(Source records)
◇ ◇ ◇ ◇ ◇ ◇ ◇

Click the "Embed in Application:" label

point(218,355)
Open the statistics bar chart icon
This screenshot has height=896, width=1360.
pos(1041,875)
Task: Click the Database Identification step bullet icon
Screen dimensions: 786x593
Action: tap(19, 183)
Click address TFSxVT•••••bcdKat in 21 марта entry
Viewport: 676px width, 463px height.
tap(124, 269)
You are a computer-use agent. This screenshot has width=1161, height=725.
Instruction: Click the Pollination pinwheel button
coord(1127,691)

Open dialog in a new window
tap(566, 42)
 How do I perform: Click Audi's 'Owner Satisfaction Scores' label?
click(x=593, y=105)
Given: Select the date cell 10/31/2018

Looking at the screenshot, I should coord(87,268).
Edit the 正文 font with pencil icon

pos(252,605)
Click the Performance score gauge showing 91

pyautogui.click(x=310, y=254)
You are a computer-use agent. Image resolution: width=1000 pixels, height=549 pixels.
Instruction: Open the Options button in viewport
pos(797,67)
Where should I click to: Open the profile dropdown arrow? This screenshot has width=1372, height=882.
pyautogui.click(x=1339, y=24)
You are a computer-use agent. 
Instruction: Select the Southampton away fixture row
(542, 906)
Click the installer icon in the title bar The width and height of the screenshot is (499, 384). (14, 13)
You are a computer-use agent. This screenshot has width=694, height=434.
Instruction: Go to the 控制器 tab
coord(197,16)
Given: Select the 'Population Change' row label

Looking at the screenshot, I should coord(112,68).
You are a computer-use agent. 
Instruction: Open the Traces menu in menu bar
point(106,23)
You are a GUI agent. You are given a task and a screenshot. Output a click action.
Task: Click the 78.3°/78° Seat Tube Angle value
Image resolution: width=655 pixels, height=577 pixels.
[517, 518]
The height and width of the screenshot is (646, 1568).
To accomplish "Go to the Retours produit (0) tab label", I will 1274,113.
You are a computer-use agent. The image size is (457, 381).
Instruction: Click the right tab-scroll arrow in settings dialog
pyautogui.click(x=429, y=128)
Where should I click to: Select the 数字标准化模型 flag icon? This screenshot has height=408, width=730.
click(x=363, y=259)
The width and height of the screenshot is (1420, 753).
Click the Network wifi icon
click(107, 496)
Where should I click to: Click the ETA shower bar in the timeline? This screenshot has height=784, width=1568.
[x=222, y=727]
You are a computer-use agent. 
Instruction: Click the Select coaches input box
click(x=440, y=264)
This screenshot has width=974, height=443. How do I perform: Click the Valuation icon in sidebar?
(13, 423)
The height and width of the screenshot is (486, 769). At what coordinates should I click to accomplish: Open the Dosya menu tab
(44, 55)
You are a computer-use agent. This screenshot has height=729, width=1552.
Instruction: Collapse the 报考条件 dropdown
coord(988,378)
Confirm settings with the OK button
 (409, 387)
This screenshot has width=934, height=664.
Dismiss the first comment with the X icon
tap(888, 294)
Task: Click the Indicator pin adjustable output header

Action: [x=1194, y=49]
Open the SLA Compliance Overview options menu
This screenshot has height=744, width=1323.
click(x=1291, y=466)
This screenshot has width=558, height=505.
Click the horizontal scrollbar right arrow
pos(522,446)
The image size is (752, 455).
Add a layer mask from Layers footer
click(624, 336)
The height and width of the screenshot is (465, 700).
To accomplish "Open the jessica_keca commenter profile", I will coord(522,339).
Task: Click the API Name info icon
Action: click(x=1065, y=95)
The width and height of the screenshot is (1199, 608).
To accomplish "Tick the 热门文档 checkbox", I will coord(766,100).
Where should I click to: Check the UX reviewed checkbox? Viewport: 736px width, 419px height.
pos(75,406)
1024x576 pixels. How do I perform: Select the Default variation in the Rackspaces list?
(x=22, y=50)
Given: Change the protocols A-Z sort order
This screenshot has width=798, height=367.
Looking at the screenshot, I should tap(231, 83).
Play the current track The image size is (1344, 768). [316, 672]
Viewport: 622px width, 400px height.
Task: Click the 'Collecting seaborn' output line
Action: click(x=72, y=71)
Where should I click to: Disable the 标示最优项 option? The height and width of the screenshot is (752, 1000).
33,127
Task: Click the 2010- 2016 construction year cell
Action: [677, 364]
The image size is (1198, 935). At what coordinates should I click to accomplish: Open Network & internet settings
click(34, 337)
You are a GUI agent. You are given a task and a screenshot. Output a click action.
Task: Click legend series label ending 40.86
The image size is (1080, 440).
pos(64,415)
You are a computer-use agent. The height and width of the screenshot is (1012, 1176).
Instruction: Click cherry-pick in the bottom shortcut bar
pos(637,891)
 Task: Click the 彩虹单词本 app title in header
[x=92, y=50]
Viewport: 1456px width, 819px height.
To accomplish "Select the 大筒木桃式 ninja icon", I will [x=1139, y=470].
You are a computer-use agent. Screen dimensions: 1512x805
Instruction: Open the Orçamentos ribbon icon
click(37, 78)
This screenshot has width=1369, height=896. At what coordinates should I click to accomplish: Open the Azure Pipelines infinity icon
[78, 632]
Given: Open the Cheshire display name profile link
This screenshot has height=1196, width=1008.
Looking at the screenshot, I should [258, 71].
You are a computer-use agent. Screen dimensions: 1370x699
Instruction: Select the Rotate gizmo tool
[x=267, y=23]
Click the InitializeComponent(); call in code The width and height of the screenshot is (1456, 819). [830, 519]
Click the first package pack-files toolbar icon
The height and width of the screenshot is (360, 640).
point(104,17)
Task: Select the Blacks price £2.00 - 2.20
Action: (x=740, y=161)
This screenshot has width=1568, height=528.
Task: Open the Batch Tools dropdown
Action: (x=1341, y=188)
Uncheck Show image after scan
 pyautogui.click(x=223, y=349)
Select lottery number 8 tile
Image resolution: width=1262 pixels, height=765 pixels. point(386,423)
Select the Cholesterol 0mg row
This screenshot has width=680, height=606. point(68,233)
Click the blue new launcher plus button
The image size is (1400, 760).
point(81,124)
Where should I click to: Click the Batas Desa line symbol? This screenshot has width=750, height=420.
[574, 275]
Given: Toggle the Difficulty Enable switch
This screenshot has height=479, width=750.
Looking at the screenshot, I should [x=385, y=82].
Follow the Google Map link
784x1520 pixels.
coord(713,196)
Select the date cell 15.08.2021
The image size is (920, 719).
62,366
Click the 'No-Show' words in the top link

◇ ◇ ◇ ◇ ◇ ◇ ◇

ASSIGNED TASK
Please output each entry above exactly, leaving nothing out.

RESULT
Click the "Embed in Application:" label

point(218,355)
Open the statistics bar chart icon
This screenshot has height=896, width=1360.
pos(1041,875)
Task: Click the Database Identification step bullet icon
Screen dimensions: 786x593
Action: tap(19, 183)
Click address TFSxVT•••••bcdKat in 21 марта entry
Viewport: 676px width, 463px height.
tap(124, 269)
You are a computer-use agent. This screenshot has width=1161, height=725.
Instruction: Click the Pollination pinwheel button
coord(1127,691)

Open dialog in a new window
tap(566, 42)
 How do I perform: Click Audi's 'Owner Satisfaction Scores' label?
click(x=593, y=105)
Given: Select the date cell 10/31/2018

Looking at the screenshot, I should coord(87,268).
Edit the 正文 font with pencil icon

pos(252,605)
Click the Performance score gauge showing 91

pyautogui.click(x=310, y=254)
You are a computer-use agent. Image resolution: width=1000 pixels, height=549 pixels.
Instruction: Open the Options button in viewport
pos(797,67)
Where should I click to: Open the profile dropdown arrow? This screenshot has width=1372, height=882.
pyautogui.click(x=1339, y=24)
You are a computer-use agent. 
Instruction: Select the Southampton away fixture row
(542, 906)
Click the installer icon in the title bar The width and height of the screenshot is (499, 384). (14, 13)
You are a computer-use agent. This screenshot has width=694, height=434.
Instruction: Go to the 控制器 tab
coord(197,16)
Given: Select the 'Population Change' row label

Looking at the screenshot, I should coord(112,68).
You are a computer-use agent. 
Instruction: Open the Traces menu in menu bar
point(106,23)
You are a GUI agent. You are given a task and a screenshot. Output a click action.
Task: Click the 78.3°/78° Seat Tube Angle value
Image resolution: width=655 pixels, height=577 pixels.
[517, 518]
The height and width of the screenshot is (646, 1568).
To accomplish "Go to the Retours produit (0) tab label", I will 1274,113.
You are a computer-use agent. The image size is (457, 381).
Instruction: Click the right tab-scroll arrow in settings dialog
pyautogui.click(x=429, y=128)
Where should I click to: Select the 数字标准化模型 flag icon? This screenshot has height=408, width=730.
click(x=363, y=259)
The width and height of the screenshot is (1420, 753).
Click the Network wifi icon
click(107, 496)
Where should I click to: Click the ETA shower bar in the timeline? This screenshot has height=784, width=1568.
[x=222, y=727]
You are a computer-use agent. 
Instruction: Click the Select coaches input box
click(x=440, y=264)
This screenshot has width=974, height=443. How do I perform: Click the Valuation icon in sidebar?
(13, 423)
The height and width of the screenshot is (486, 769). At what coordinates should I click to accomplish: Open the Dosya menu tab
(44, 55)
You are a computer-use agent. This screenshot has height=729, width=1552.
Instruction: Collapse the 报考条件 dropdown
coord(988,378)
Confirm settings with the OK button
 (409, 387)
This screenshot has width=934, height=664.
Dismiss the first comment with the X icon
tap(888, 294)
Task: Click the Indicator pin adjustable output header

Action: [x=1194, y=49]
Open the SLA Compliance Overview options menu
This screenshot has height=744, width=1323.
click(x=1291, y=466)
This screenshot has width=558, height=505.
Click the horizontal scrollbar right arrow
pos(522,446)
The image size is (752, 455).
Add a layer mask from Layers footer
click(624, 336)
The height and width of the screenshot is (465, 700).
To accomplish "Open the jessica_keca commenter profile", I will coord(522,339).
Task: Click the API Name info icon
Action: click(x=1065, y=95)
The width and height of the screenshot is (1199, 608).
To accomplish "Tick the 热门文档 checkbox", I will coord(766,100).
Where should I click to: Check the UX reviewed checkbox? Viewport: 736px width, 419px height.
pos(75,406)
1024x576 pixels. How do I perform: Select the Default variation in the Rackspaces list?
(x=22, y=50)
Given: Change the protocols A-Z sort order
This screenshot has width=798, height=367.
Looking at the screenshot, I should tap(231, 83).
Play the current track The image size is (1344, 768). [316, 672]
Viewport: 622px width, 400px height.
Task: Click the 'Collecting seaborn' output line
Action: click(x=72, y=71)
Where should I click to: Disable the 标示最优项 option? The height and width of the screenshot is (752, 1000).
33,127
Task: Click the 2010- 2016 construction year cell
Action: [677, 364]
The image size is (1198, 935). At what coordinates should I click to accomplish: Open Network & internet settings
click(34, 337)
You are a GUI agent. You are given a task and a screenshot. Output a click action.
Task: Click legend series label ending 40.86
The image size is (1080, 440).
pos(64,415)
You are a computer-use agent. The height and width of the screenshot is (1012, 1176).
Instruction: Click cherry-pick in the bottom shortcut bar
pos(637,891)
 Task: Click the 彩虹单词本 app title in header
[x=92, y=50]
Viewport: 1456px width, 819px height.
To accomplish "Select the 大筒木桃式 ninja icon", I will [x=1139, y=470].
You are a computer-use agent. Screen dimensions: 1512x805
Instruction: Open the Orçamentos ribbon icon
click(37, 78)
This screenshot has width=1369, height=896. At what coordinates should I click to accomplish: Open the Azure Pipelines infinity icon
[78, 632]
Given: Open the Cheshire display name profile link
This screenshot has height=1196, width=1008.
Looking at the screenshot, I should [258, 71].
You are a computer-use agent. Screen dimensions: 1370x699
Instruction: Select the Rotate gizmo tool
[x=267, y=23]
Click the InitializeComponent(); call in code The width and height of the screenshot is (1456, 819). [830, 519]
Click the first package pack-files toolbar icon
The height and width of the screenshot is (360, 640).
point(104,17)
Task: Select the Blacks price £2.00 - 2.20
Action: (x=740, y=161)
This screenshot has width=1568, height=528.
Task: Open the Batch Tools dropdown
Action: (x=1341, y=188)
Uncheck Show image after scan
 pyautogui.click(x=223, y=349)
Select lottery number 8 tile
Image resolution: width=1262 pixels, height=765 pixels. point(386,423)
Select the Cholesterol 0mg row
This screenshot has width=680, height=606. point(68,233)
Click the blue new launcher plus button
The image size is (1400, 760).
point(81,124)
Where should I click to: Click the Batas Desa line symbol? This screenshot has width=750, height=420.
[574, 275]
Given: Toggle the Difficulty Enable switch
This screenshot has height=479, width=750.
Looking at the screenshot, I should [x=385, y=82].
Follow the Google Map link
784x1520 pixels.
coord(713,196)
Select the date cell 15.08.2021
The image size is (920, 719).
62,366
Click the 'No-Show' words in the top link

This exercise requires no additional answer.